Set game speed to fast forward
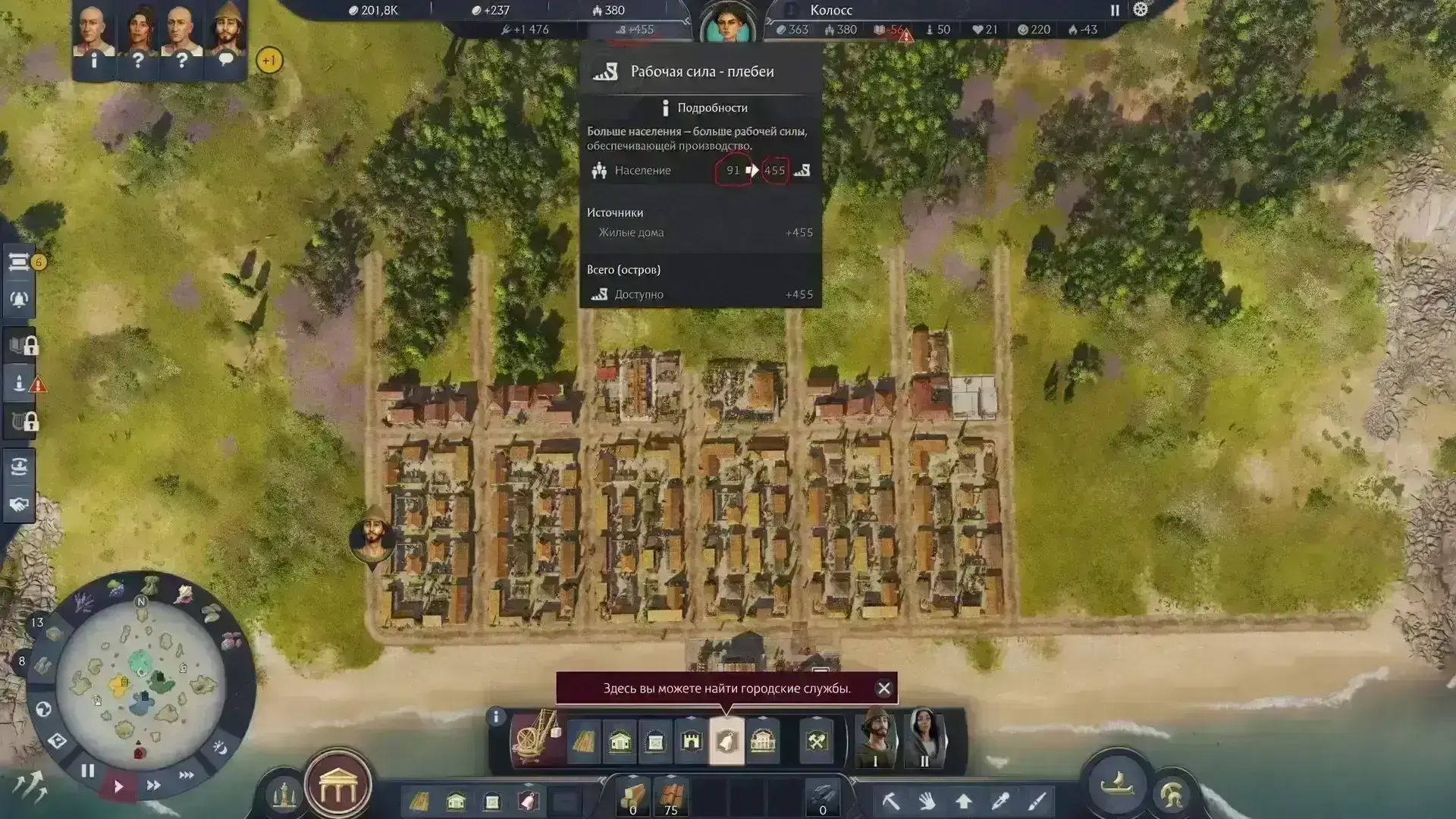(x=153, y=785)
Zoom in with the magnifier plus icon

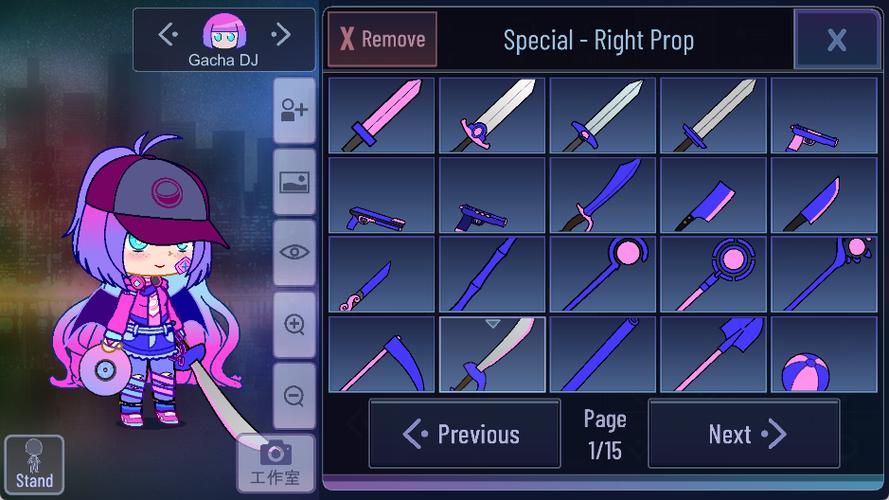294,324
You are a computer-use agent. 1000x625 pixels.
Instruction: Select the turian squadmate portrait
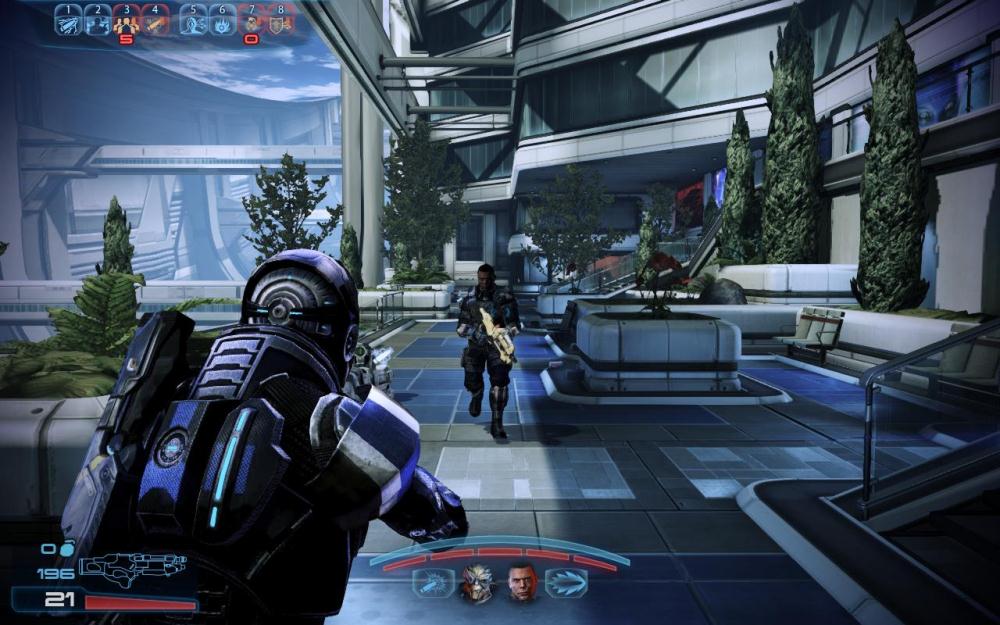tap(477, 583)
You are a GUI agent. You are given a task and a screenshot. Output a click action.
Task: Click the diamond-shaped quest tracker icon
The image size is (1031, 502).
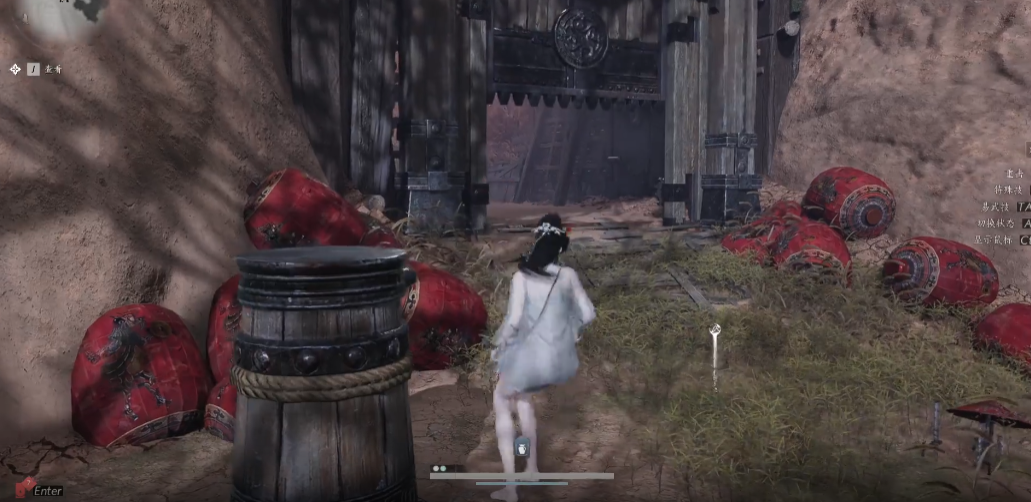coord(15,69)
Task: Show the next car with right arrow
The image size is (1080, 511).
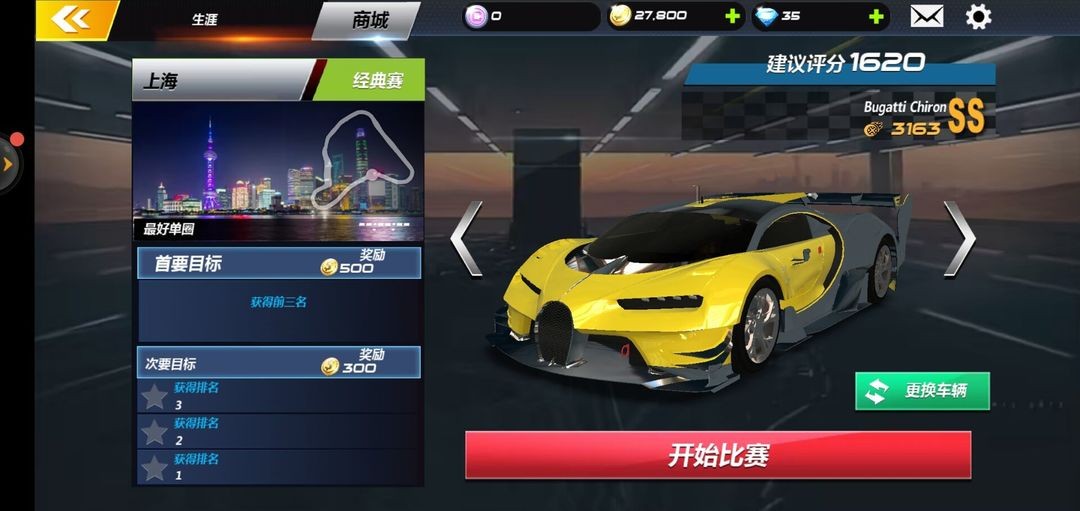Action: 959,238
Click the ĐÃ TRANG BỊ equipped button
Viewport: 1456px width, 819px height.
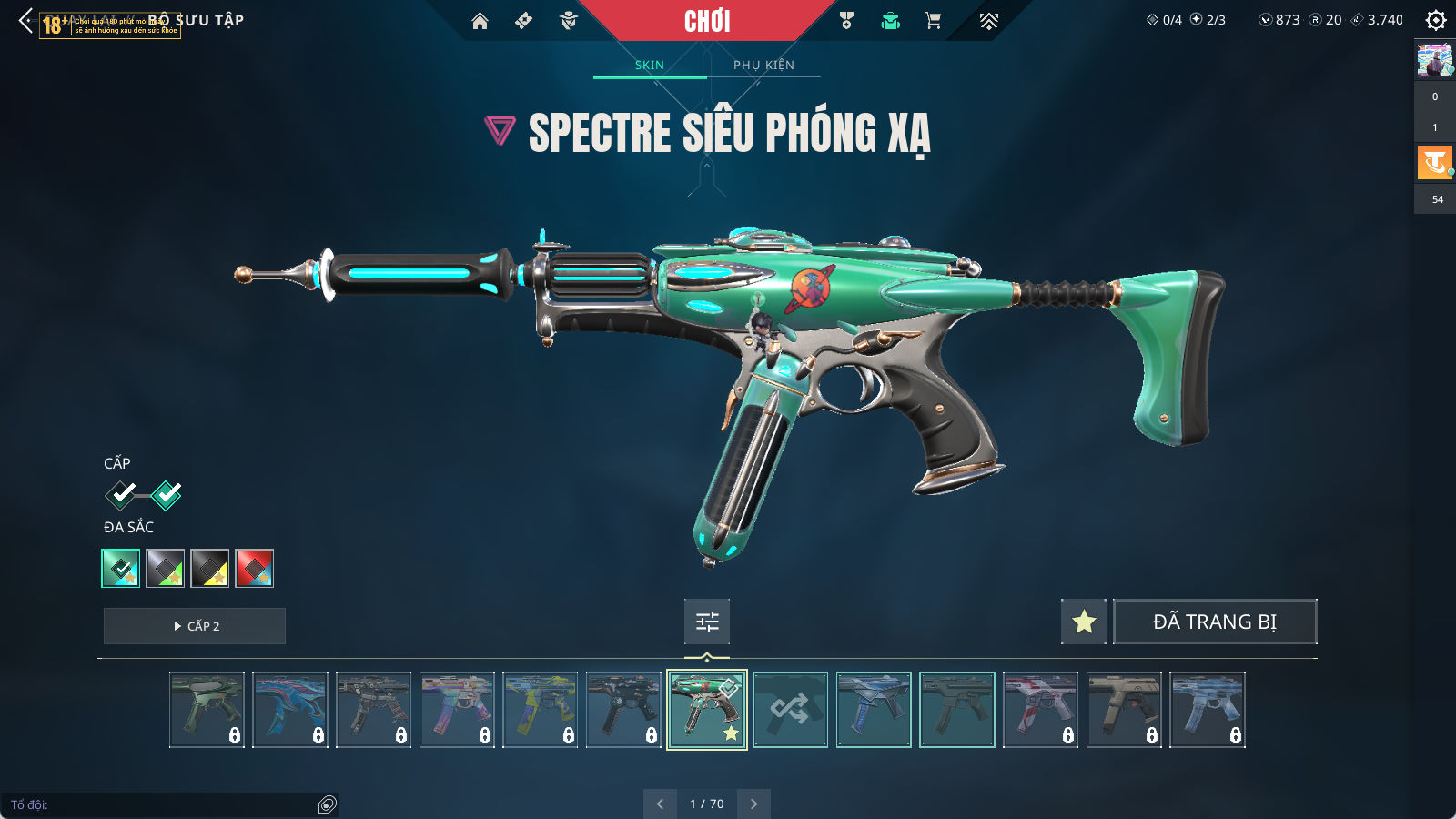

_Problem description_:
Switch every "icon" in the listing above to "symbol" and write the listing out again with nothing else changed. Leave out the pictures.

_Response_:
Set game speed to fast forward
(x=153, y=785)
Zoom in with the magnifier plus symbol

294,324
You are a computer-use agent. 1000x625 pixels.
Instruction: Select the turian squadmate portrait
tap(477, 583)
You are a GUI agent. You are given a task and a screenshot. Output a click action.
Task: Click the diamond-shaped quest tracker symbol
The image size is (1031, 502).
coord(15,69)
Task: Show the next car with right arrow
The image size is (1080, 511).
Action: 959,238
Click the ĐÃ TRANG BỊ equipped button
Viewport: 1456px width, 819px height.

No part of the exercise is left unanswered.